Task instructions: Your task is to copy every line of the entries that contains "agent".

═══ Provided entries

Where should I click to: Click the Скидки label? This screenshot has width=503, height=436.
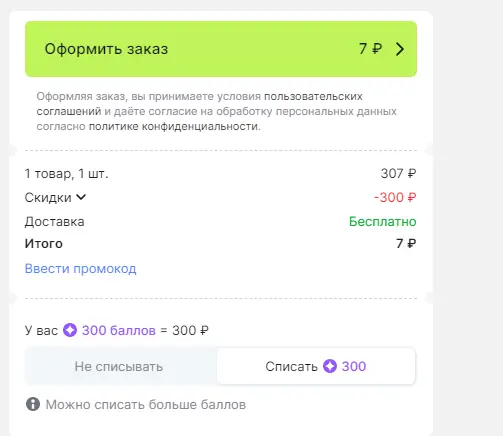click(x=48, y=198)
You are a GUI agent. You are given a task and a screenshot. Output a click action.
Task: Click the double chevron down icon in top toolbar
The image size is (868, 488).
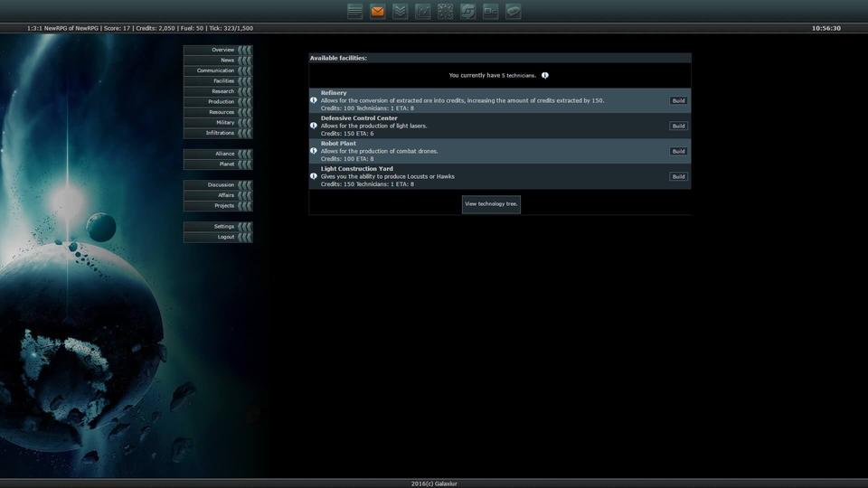click(x=401, y=12)
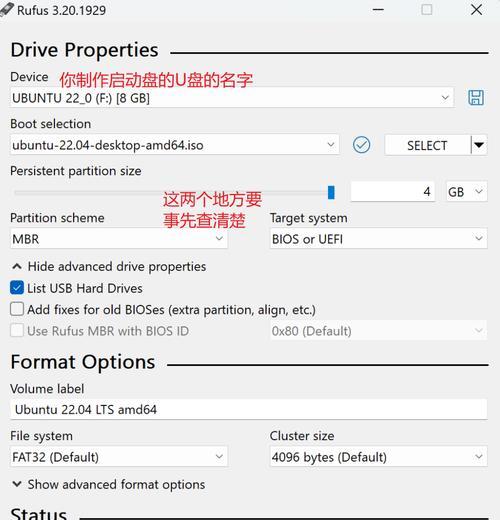
Task: Collapse advanced drive properties chevron
Action: pyautogui.click(x=17, y=266)
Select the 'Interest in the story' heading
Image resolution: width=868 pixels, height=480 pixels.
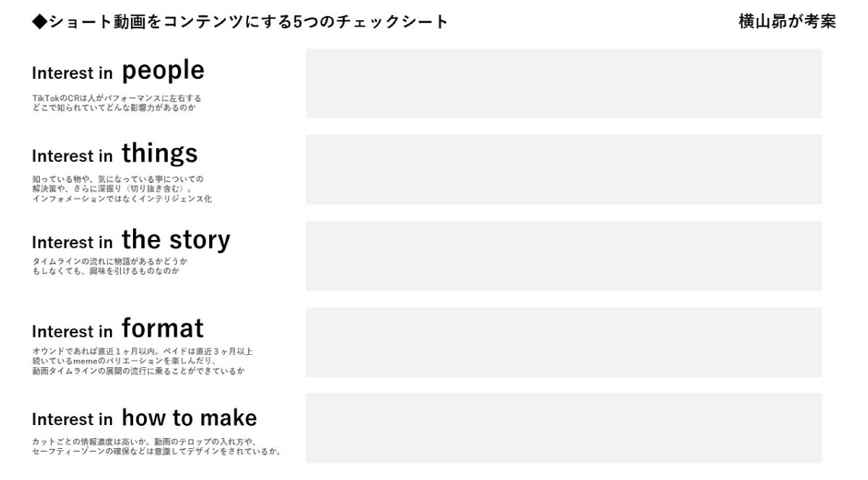131,241
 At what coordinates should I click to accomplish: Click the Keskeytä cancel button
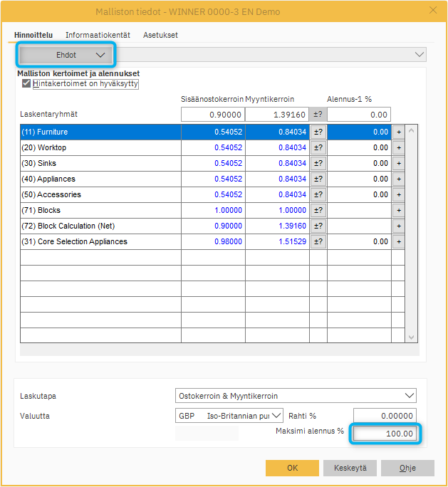(350, 468)
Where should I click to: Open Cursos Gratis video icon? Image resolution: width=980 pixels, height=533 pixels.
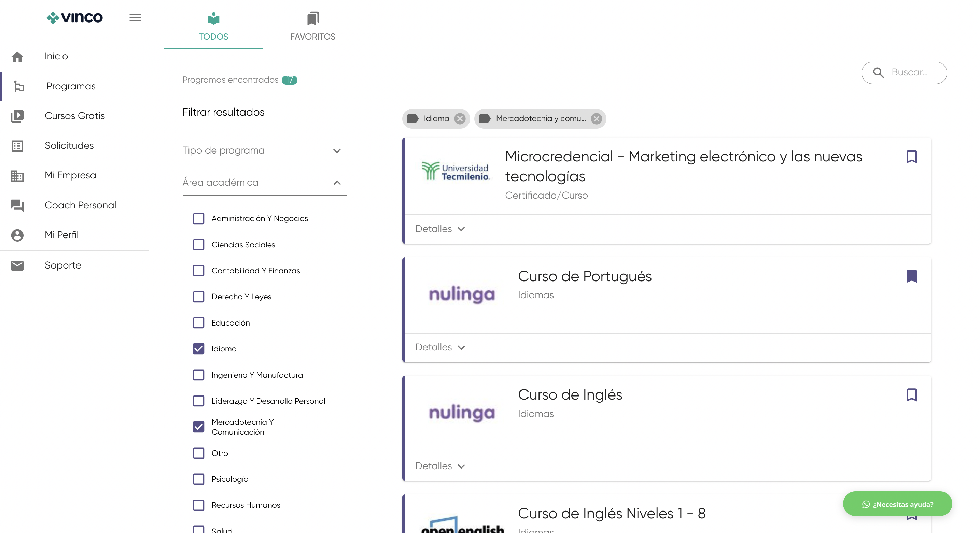[x=18, y=116]
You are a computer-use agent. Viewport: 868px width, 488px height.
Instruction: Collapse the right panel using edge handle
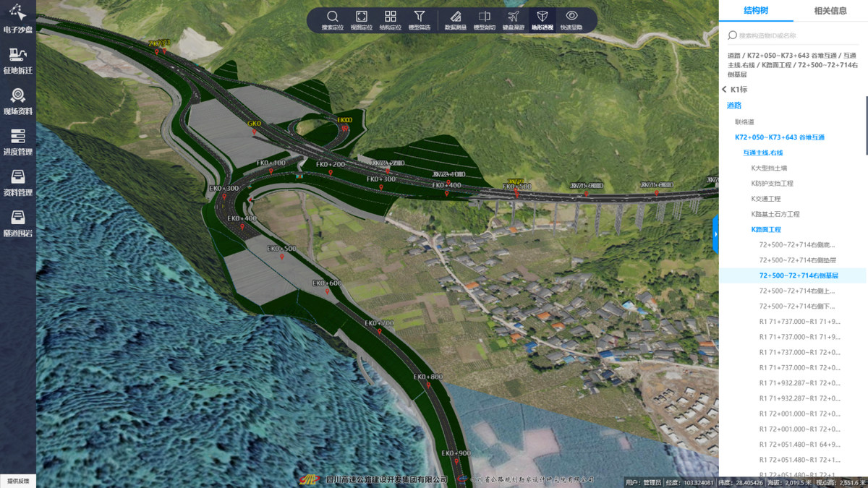point(715,234)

══════

Exercise response:
You are a GUI agent. You are given a task and a screenshot. Output a click action.
You are a computer-use agent. Viewport: 868px width, 488px height.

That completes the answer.